So, they were on the phone with…I don’t know who it was, but I spent five-six hours there while my family was so worried because I was kept there so long, even though they knew, because when I started as a teacher, he said, “What family do you come from? You don’t even deserve to go there, to Kraja, you don’t deserve to be employed at all.’’ So I didn’t accept it, but surprisingly, I don’t know why, I will try to show that ID card if it proves something, I have that ID card, however, it does say Naxhije Alibegaj, nationality “Albanian” and I have the date when they issued it to me. But I had many problems afterwards, many confrontations, and was under surveillance. Therefore, Fahri’s hand came at the time when I had to leave Ulqinj for good. Despite that, my family suffered a lot, I too suffered a lot personally, so Fahri’s extended hand was a lifesaver. However, I said, “I must continue my mission because Kosovo needs teachers, I will join my husband as a teacher,” because he too was a teacher.

To illustrate this, during that time when we, it was the appropriate time, before the Second World War, my paternal uncle was a member of the High Council of Albania and he brought together all Albanian lands, he encouraged the Minister of Education to send about 460 teachers from Albania to all ethnic Albanian lands. This was before, during and after the war, when they were very concentrated in Ulqinj, even in the sandjak of Novi Pazar, back then we had a school named Naim Frashëri even in Kosovo. Because of what the Minister of Education did, my uncle gave him land, so he could build his villa. We were very grateful to the Minister of Education, Ernest Koliqi, who did everything for the Albanian lands that were outside Albania. This was a great priority for Kosovo and for all Albanian lands such as Montenegro, Tuz, all Montenegro, Ulqinj, Tuz, but also other lands that we thought belonged to Albania.

In the sandjak of Novi Pazar, Albanian schools opened because all these lands were ours and belonged to the territory of Albania. Thus a meaningful education began, but with the war starting, with the change of system, everything was destroyed and so they [Albanian teachers] left, some of them stayed, like we have professor Mehmet Gjevori, who worked 60-70 years for the cause of education, he stayed from before the war. He also created a family here. He had sons and daughters and grandchildren. Jeta is one of the journalists who is the granddaughter of Mehmet Gjevori. So, I think with the arrival in Kosovo, Fahri’s extended hand gave me enough space and possibility, and yes space, for my need to work in the direction of girls’ education. I mean, my focus was the education of girls.
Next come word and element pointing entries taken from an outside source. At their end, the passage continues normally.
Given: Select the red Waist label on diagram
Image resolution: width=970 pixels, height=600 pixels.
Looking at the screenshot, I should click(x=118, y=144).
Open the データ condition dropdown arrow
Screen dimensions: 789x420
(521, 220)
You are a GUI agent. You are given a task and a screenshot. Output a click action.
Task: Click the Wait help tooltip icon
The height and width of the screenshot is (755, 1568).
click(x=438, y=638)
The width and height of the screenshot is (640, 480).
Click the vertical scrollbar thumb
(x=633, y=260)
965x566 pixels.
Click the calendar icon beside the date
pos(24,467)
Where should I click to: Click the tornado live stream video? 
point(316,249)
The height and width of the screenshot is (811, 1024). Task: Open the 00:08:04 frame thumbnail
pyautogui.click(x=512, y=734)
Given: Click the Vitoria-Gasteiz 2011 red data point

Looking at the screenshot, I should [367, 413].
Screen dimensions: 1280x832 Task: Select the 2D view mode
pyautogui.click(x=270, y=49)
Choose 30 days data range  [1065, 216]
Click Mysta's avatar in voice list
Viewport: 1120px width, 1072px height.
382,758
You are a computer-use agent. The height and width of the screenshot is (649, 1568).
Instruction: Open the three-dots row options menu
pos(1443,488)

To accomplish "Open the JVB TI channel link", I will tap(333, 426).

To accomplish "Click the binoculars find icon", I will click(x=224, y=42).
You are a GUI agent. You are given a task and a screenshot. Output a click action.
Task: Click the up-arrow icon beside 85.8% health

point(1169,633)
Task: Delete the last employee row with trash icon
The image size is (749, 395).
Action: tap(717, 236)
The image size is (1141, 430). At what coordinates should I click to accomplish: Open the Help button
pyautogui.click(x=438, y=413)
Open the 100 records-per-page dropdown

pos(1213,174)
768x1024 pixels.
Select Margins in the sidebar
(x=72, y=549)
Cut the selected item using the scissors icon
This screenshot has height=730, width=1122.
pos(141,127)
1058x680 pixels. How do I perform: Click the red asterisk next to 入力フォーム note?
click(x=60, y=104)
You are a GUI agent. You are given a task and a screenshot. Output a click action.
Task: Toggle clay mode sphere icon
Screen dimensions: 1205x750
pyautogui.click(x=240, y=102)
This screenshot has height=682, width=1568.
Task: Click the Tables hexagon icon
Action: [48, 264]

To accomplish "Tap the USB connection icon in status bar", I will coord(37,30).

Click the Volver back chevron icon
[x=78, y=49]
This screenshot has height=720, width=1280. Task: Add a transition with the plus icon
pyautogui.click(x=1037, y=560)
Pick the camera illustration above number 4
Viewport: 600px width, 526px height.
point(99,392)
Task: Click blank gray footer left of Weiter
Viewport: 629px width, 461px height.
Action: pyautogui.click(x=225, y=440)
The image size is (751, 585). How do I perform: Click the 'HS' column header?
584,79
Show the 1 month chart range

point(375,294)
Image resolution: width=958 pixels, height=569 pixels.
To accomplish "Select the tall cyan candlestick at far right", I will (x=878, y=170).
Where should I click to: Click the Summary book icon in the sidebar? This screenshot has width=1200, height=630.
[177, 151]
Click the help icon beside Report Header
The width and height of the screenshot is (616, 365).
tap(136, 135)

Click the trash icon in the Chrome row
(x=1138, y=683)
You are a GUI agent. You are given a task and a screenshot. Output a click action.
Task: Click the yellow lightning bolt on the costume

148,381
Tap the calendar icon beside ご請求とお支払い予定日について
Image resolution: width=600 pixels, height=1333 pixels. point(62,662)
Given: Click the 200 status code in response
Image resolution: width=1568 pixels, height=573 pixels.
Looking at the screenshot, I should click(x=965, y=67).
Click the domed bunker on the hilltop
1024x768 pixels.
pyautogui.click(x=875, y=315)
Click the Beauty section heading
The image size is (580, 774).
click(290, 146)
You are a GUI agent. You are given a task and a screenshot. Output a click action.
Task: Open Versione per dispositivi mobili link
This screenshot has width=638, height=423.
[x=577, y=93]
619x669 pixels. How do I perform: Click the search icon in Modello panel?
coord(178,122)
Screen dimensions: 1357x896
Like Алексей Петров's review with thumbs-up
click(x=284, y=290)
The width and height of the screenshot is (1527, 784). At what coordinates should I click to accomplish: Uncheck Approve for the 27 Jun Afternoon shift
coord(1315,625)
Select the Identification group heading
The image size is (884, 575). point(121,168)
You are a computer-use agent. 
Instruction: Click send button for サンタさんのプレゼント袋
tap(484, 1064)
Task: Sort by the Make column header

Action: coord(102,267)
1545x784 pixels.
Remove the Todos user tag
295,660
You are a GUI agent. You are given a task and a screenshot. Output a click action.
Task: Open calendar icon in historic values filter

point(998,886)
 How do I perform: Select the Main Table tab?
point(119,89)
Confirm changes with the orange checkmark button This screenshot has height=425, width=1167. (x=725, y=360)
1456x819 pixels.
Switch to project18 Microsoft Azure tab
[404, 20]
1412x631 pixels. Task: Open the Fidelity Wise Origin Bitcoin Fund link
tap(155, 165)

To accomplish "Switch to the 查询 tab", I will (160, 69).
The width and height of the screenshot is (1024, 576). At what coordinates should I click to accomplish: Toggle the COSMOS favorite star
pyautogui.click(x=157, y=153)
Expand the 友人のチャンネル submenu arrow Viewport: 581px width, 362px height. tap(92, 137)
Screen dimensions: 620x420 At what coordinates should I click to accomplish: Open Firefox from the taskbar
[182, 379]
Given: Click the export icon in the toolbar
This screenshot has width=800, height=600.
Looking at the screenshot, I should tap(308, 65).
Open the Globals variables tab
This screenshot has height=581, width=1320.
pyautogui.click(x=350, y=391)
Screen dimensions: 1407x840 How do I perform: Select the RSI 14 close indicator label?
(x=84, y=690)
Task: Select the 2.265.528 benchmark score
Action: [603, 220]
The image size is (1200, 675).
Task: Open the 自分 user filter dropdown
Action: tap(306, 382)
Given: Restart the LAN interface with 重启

I found here a very pleasant atmosphere because I was among thousands, however, every change you make, or every individual who thinks differently, or has a different culture, my main focus was always the human being, and thus we could collaborate even with those who had a different nationality from mine. Again, we came to an environment where Serbs were privileged, but here I had to fight, first because the other nationality was not a majority, here they were not a majority but a minority. They were privileged, I mean, we were discriminated, in Kosovo I found the same situation as in Ulqinj, because the system was a totalitarian Communist system, but  the focus was a war against the majority of the population and programs were created for the elimination of Albanians in Kosovo.

Let’s not list who the authors were, it was a big war for the Albanian identity to exist, thus it was also a war for education, because the biggest pain of the other side where we didn’t belong, of that nation, was that Albanians remain uneducated. And this was a war, because when I got married, my wedding was in 1959-60, I didn’t find a pleasant situation, not to speak historically, what happened here with the collection of weapons, the expulsion of Albanians, their expulsion under the pretext that this was not an Albanian land, that they were Muslims and they must go to the Orient, go the East. My brother in-law and my sister in-law are presently here, but 40-50 years ago they were forced to leave our land. Today they breathe somewhere far, but they have lived with us. Momentarily they are present during this interview.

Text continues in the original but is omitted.